John Whale: R.I.P.
Once upon a time there were more grammarians on our newspapers than writers.
Today everyone must be a writer - and 'grammarian' is not even a word, still less a person, much employed.
When John Whale died yesterday, the TLS lost a great friend and a drily smiling contributor on the history of religion.
The Sunday Times lost a little part of its history, the man who in the nineteen seventies, as well as writing leaders and leading arguments, prowled the offices for neglected proofs on which he could lay his pen, selecting from time to time the excessively liberated prose of the future editor of the TLS.
With John's death everyone has lost a link to a disappearing age, that of the restraining eye, the necessary pedant, the punctuation artist who can transform a paragraph with a semicolon, the proof-prowler who expects no thanks and normally gets none.
R.I.P.
I am in full agreement with Dion Per Sona (above) that standards are slipping and, thus, that more pedantry is in order.
With that in mind, Dion, I'd respectfully suggest that in seeking to quote Cicero accurately you should be using the nominative plural of 'tempus' rather than the ablative singular: 'tempora' rather than 'tempore'.
Posted by: Bill Hilton | 19 Sep 2008 16:51:09
There is a place where apostrophes go,
Though on the web you'd not think it was so.
Should there be any?
One, some (or many)?
Ownership, quantity, talk will all show.
From the front page of 3 July edition of The Times:
Reed kick-start's auction with a loan.
O tempore! O mores!
Posted by: Dion Per Sona | 3 Jul 2008 06:19:48
Sir Peter, your illustrations have a slight blur problem. Perhaps you could write a short narrative about Moby-Dick with just those marks, or compose a little opera as in TierneyLab at nytimes.com. This would be an excellent subject for a poem by Dion Per Sona.
You may have been following the fascinating dispute about grammar in The Australian. Remarkably, the UK, American, and Australian English language fiirestorms appear to blaze out of control in a very parochial way.
I would rate The Cambridge Grammar of the English Language, part of the issue in The Australian, as an extremely useful reference book at the top of the food chain.
However, what I find strangest in grammar is that our good friend Rupert Murdoch has not been able fully to grasp the potential in COBUILD, myspace.com, and his various media properties, to perfect the corpus revolution in Linguistics.
There are now brilliant word books that we had no access to when we were growing up--the COBUILD and Oxford student's and advanced learner's dictionaries, the Oxford collocations dictionary, and the Longman Language Activator come to mind as outstanding examples--but the best advance has been in the COBUILD Intermediate English Grammar and English Grammar.
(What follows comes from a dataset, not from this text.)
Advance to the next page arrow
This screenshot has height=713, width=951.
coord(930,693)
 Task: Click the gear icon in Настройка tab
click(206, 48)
It seems to have gone unnoticed in the schools that COBUILD grammars, because of the word lists, and corpus dictionaries, because they explain grammar patterns so well, can be powerfully integrated with texts such as "Great Expectations" and "No Country For Old Men" to teach conditions, for example. The first is full of counterfactuals.
Unfortunately we do not have what could be the most interesting dictionary of all: the Spectra Dictionary. Let's take the spectrum "alienated--adjusted--indoctrinated." With a huge corpus, we could revolutionize and fine tune learning of meaning so that students would be an order of magnitude better at abstraction by the time they entered university.
Editorial work is lapsing into unconsciousness. I could give you examples--another time--that would raise your every hair.
The biggest editorial fault is not missing a comma but just being totally unaware of the facts. For example, we have to set grammar teaching in the context of the massive global counterfeit English business, larger than the $350 Billion American revenues of Wal-Mart. The question is, how could this fraud go virtually invisible? Why don't we see international studies in The Australian, the WSJ, and The TLS on this issue?
Posted by: Clayton Burns | 18 Jun 2008 18:59:13
An acquaintance went to the newly opened "Newseum" in D.C. Where, he wondered, was the section devoted to copy editors? There wasn't one.